# EXERCISE OBJECTIVE
Update the lines starting at the one containing "Image resolution: width=621, height=2576." and ending at the one containing "b2bjmc.com (400, 1134)", swapping "Locate" for "Find" and leaving everything else as it is. Return only those lines.

# RECORDED INFORMATION
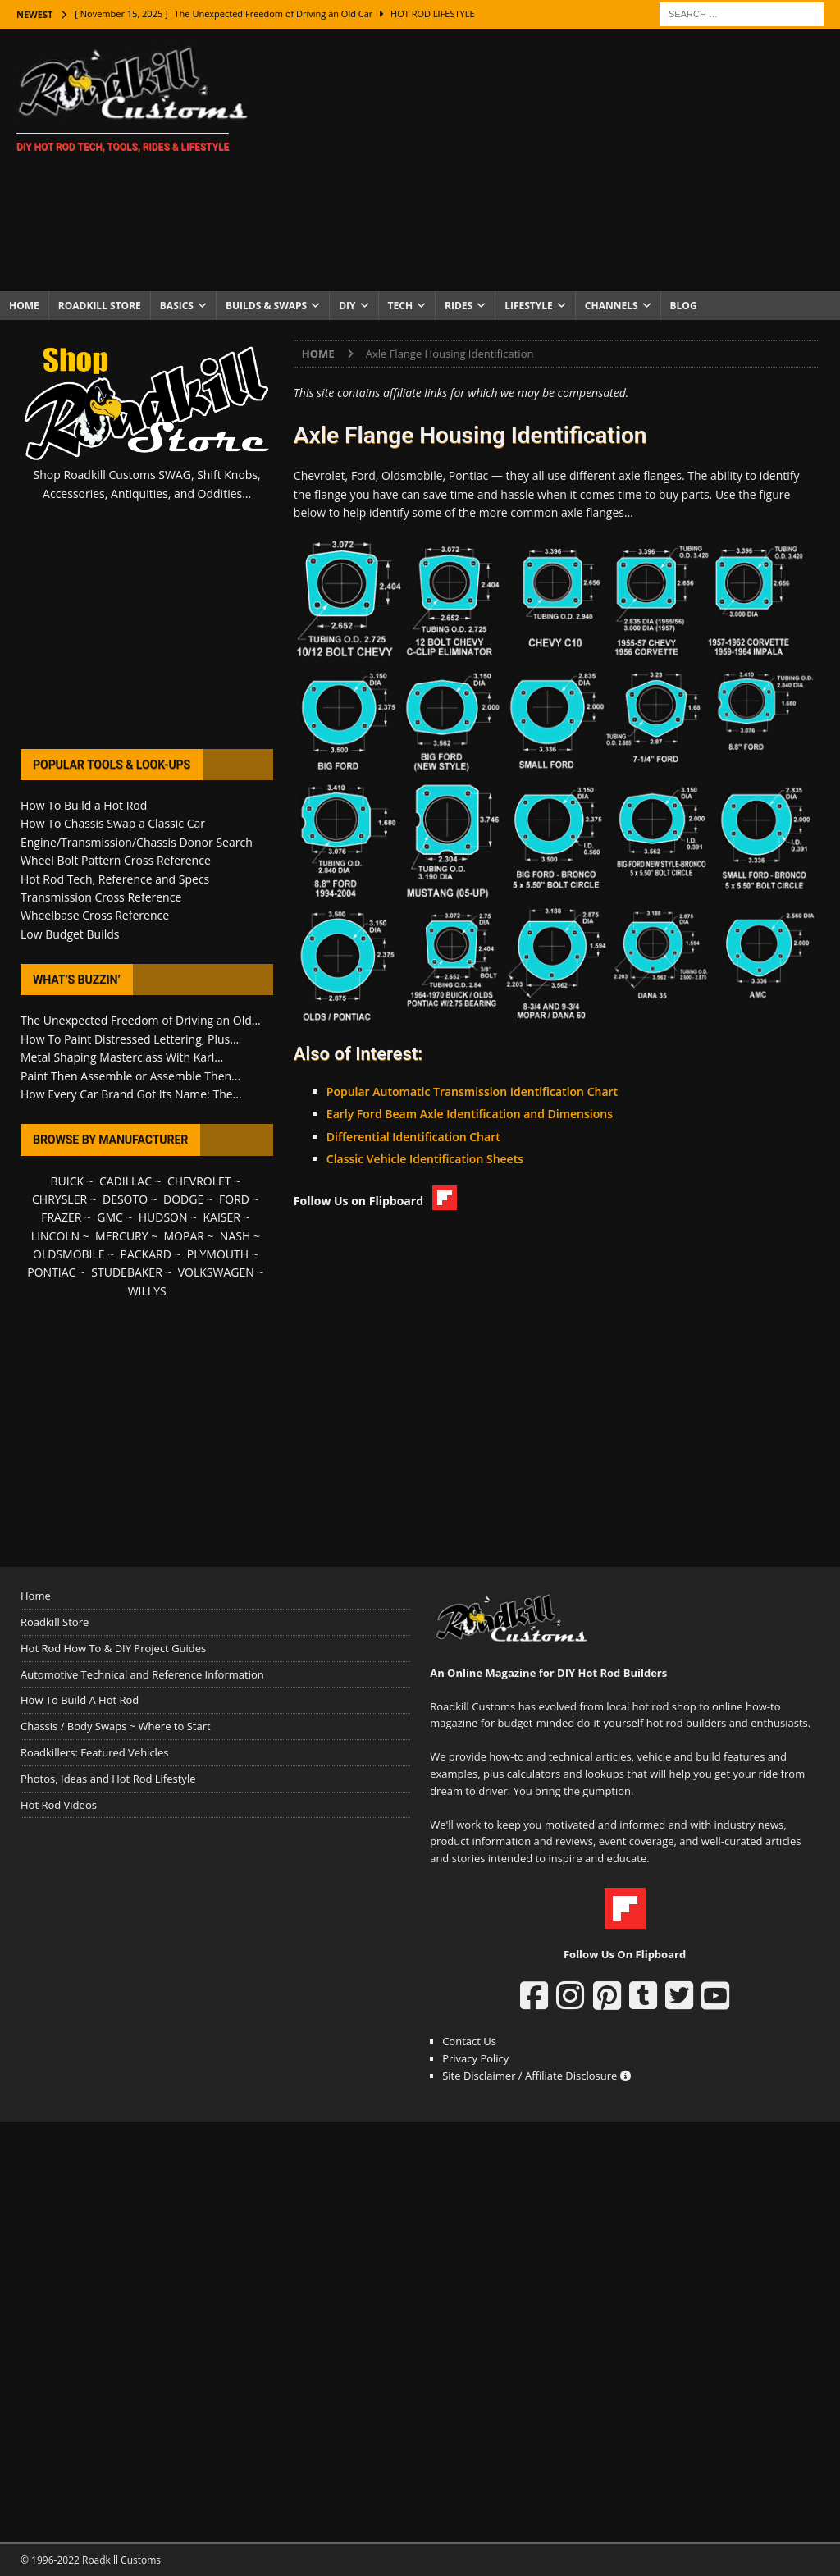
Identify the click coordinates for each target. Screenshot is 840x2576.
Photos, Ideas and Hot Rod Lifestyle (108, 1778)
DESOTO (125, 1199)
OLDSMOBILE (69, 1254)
--
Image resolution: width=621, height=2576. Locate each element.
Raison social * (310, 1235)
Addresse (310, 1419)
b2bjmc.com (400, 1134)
* * *
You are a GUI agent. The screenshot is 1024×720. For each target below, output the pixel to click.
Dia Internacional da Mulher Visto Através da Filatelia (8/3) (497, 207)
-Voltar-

# ANSWER BELOW
Image resolution: width=621, height=2576. Find each element.
Raison social * (310, 1235)
Addresse (310, 1419)
b2bjmc.com (400, 1134)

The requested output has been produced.